## Records provided
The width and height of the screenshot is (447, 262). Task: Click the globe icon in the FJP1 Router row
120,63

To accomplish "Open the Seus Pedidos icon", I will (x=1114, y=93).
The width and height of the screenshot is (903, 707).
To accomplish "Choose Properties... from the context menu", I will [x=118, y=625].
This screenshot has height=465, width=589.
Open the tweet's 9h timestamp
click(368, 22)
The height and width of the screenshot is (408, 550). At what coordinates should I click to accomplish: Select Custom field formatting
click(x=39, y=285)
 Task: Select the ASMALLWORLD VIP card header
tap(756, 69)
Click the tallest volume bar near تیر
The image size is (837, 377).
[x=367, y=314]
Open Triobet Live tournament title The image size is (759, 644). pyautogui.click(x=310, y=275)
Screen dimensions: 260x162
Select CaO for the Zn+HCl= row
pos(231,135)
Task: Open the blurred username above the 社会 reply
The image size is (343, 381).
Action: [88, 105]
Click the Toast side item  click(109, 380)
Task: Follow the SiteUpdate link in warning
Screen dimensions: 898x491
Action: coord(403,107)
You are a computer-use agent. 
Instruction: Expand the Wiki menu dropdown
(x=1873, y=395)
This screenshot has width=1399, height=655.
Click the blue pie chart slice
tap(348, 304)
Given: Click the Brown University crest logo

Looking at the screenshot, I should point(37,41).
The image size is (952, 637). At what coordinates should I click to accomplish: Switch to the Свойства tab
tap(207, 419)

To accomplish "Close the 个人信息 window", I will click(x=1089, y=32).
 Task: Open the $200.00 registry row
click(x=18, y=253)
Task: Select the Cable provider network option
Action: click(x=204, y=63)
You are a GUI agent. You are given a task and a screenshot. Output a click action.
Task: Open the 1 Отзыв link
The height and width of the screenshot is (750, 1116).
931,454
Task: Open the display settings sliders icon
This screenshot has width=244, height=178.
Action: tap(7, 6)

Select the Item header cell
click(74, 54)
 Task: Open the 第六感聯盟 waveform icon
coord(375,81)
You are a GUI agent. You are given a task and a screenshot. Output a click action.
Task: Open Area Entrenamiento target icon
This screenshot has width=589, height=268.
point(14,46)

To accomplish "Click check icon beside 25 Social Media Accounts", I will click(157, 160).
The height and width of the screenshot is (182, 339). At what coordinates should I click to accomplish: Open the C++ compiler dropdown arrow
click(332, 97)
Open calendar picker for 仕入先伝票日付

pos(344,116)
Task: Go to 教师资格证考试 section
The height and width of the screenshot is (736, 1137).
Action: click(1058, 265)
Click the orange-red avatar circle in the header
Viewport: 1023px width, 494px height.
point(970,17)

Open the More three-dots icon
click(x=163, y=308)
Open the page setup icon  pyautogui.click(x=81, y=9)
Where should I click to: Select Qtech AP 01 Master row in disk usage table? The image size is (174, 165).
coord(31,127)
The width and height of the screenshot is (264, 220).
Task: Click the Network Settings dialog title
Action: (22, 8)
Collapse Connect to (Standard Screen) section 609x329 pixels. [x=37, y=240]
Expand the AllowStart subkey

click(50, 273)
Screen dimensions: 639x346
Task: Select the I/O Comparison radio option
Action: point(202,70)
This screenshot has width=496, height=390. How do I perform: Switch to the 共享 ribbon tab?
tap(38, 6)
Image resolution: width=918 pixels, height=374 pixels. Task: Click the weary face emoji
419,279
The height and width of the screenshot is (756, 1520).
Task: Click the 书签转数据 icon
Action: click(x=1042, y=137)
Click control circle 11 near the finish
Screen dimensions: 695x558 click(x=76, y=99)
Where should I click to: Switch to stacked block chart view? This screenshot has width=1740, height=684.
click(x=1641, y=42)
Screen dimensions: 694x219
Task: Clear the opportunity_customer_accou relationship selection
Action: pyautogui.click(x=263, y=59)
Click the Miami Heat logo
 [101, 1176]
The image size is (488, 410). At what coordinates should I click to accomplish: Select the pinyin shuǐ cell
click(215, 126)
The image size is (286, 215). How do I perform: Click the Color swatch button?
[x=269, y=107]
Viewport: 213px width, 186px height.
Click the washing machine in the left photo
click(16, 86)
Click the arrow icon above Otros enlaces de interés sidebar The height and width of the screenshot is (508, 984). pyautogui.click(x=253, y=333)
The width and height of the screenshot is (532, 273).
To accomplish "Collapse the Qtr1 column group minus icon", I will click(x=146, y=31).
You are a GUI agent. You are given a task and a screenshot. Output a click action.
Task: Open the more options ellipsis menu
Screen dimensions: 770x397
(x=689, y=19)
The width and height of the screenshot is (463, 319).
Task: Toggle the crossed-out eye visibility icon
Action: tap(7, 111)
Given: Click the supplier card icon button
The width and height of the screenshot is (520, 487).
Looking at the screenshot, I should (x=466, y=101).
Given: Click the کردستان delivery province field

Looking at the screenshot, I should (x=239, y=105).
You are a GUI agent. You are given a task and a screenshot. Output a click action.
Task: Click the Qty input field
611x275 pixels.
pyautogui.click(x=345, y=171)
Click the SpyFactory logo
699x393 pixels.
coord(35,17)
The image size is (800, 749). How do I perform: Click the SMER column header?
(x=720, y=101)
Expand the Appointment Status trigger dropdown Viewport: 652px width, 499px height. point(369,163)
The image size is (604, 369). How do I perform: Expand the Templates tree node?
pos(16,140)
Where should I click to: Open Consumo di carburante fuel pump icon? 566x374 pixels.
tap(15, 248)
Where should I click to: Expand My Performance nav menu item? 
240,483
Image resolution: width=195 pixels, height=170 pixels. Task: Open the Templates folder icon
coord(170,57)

## Problem to solve
Set down the data above once more so that nothing differs from the original.

## Exercise output
The width and height of the screenshot is (447, 262). Task: Click the globe icon in the FJP1 Router row
120,63

To accomplish "Open the Seus Pedidos icon", I will (x=1114, y=93).
The width and height of the screenshot is (903, 707).
To accomplish "Choose Properties... from the context menu", I will [x=118, y=625].
This screenshot has height=465, width=589.
Open the tweet's 9h timestamp
click(368, 22)
The height and width of the screenshot is (408, 550). At what coordinates should I click to accomplish: Select Custom field formatting
click(x=39, y=285)
 Task: Select the ASMALLWORLD VIP card header
tap(756, 69)
Click the tallest volume bar near تیر
The image size is (837, 377).
[x=367, y=314]
Open Triobet Live tournament title The image size is (759, 644). pyautogui.click(x=310, y=275)
Screen dimensions: 260x162
Select CaO for the Zn+HCl= row
pos(231,135)
Task: Open the blurred username above the 社会 reply
The image size is (343, 381).
Action: [88, 105]
Click the Toast side item  click(109, 380)
Task: Follow the SiteUpdate link in warning
Screen dimensions: 898x491
Action: coord(403,107)
You are a computer-use agent. 
Instruction: Expand the Wiki menu dropdown
(x=1873, y=395)
This screenshot has width=1399, height=655.
Click the blue pie chart slice
tap(348, 304)
Given: Click the Brown University crest logo

Looking at the screenshot, I should point(37,41).
The image size is (952, 637). At what coordinates should I click to accomplish: Switch to the Свойства tab
tap(207, 419)

To accomplish "Close the 个人信息 window", I will click(x=1089, y=32).
 Task: Open the $200.00 registry row
click(x=18, y=253)
Task: Select the Cable provider network option
Action: click(x=204, y=63)
You are a GUI agent. You are given a task and a screenshot. Output a click action.
Task: Open the 1 Отзыв link
The height and width of the screenshot is (750, 1116).
931,454
Task: Open the display settings sliders icon
This screenshot has width=244, height=178.
Action: tap(7, 6)

Select the Item header cell
click(74, 54)
 Task: Open the 第六感聯盟 waveform icon
coord(375,81)
You are a GUI agent. You are given a task and a screenshot. Output a click action.
Task: Open Area Entrenamiento target icon
This screenshot has width=589, height=268.
point(14,46)

To accomplish "Click check icon beside 25 Social Media Accounts", I will click(157, 160).
The height and width of the screenshot is (182, 339). At what coordinates should I click to accomplish: Open the C++ compiler dropdown arrow
click(332, 97)
Open calendar picker for 仕入先伝票日付

pos(344,116)
Task: Go to 教师资格证考试 section
The height and width of the screenshot is (736, 1137).
Action: click(1058, 265)
Click the orange-red avatar circle in the header
Viewport: 1023px width, 494px height.
point(970,17)

Open the More three-dots icon
click(x=163, y=308)
Open the page setup icon  pyautogui.click(x=81, y=9)
Where should I click to: Select Qtech AP 01 Master row in disk usage table? The image size is (174, 165).
coord(31,127)
The width and height of the screenshot is (264, 220).
Task: Click the Network Settings dialog title
Action: (22, 8)
Collapse Connect to (Standard Screen) section 609x329 pixels. [x=37, y=240]
Expand the AllowStart subkey

click(50, 273)
Screen dimensions: 639x346
Task: Select the I/O Comparison radio option
Action: point(202,70)
This screenshot has width=496, height=390. How do I perform: Switch to the 共享 ribbon tab?
tap(38, 6)
Image resolution: width=918 pixels, height=374 pixels. Task: Click the weary face emoji
419,279
The height and width of the screenshot is (756, 1520).
Task: Click the 书签转数据 icon
Action: click(x=1042, y=137)
Click control circle 11 near the finish
Screen dimensions: 695x558 click(x=76, y=99)
Where should I click to: Switch to stacked block chart view? This screenshot has width=1740, height=684.
click(x=1641, y=42)
Screen dimensions: 694x219
Task: Clear the opportunity_customer_accou relationship selection
Action: pyautogui.click(x=263, y=59)
Click the Miami Heat logo
 [101, 1176]
The image size is (488, 410). At what coordinates should I click to accomplish: Select the pinyin shuǐ cell
click(215, 126)
The image size is (286, 215). How do I perform: Click the Color swatch button?
[x=269, y=107]
Viewport: 213px width, 186px height.
Click the washing machine in the left photo
click(16, 86)
Click the arrow icon above Otros enlaces de interés sidebar The height and width of the screenshot is (508, 984). pyautogui.click(x=253, y=333)
The width and height of the screenshot is (532, 273).
To accomplish "Collapse the Qtr1 column group minus icon", I will click(x=146, y=31).
You are a GUI agent. You are given a task and a screenshot. Output a click action.
Task: Open the more options ellipsis menu
Screen dimensions: 770x397
(x=689, y=19)
The width and height of the screenshot is (463, 319).
Task: Toggle the crossed-out eye visibility icon
Action: tap(7, 111)
Given: Click the supplier card icon button
The width and height of the screenshot is (520, 487).
Looking at the screenshot, I should (x=466, y=101).
Given: Click the کردستان delivery province field

Looking at the screenshot, I should (x=239, y=105).
You are a GUI agent. You are given a task and a screenshot. Output a click action.
Task: Click the Qty input field
611x275 pixels.
pyautogui.click(x=345, y=171)
Click the SpyFactory logo
699x393 pixels.
coord(35,17)
The image size is (800, 749). How do I perform: Click the SMER column header?
(x=720, y=101)
Expand the Appointment Status trigger dropdown Viewport: 652px width, 499px height. point(369,163)
The image size is (604, 369). How do I perform: Expand the Templates tree node?
pos(16,140)
Where should I click to: Open Consumo di carburante fuel pump icon? 566x374 pixels.
tap(15, 248)
Where should I click to: Expand My Performance nav menu item? 
240,483
Image resolution: width=195 pixels, height=170 pixels. Task: Open the Templates folder icon
coord(170,57)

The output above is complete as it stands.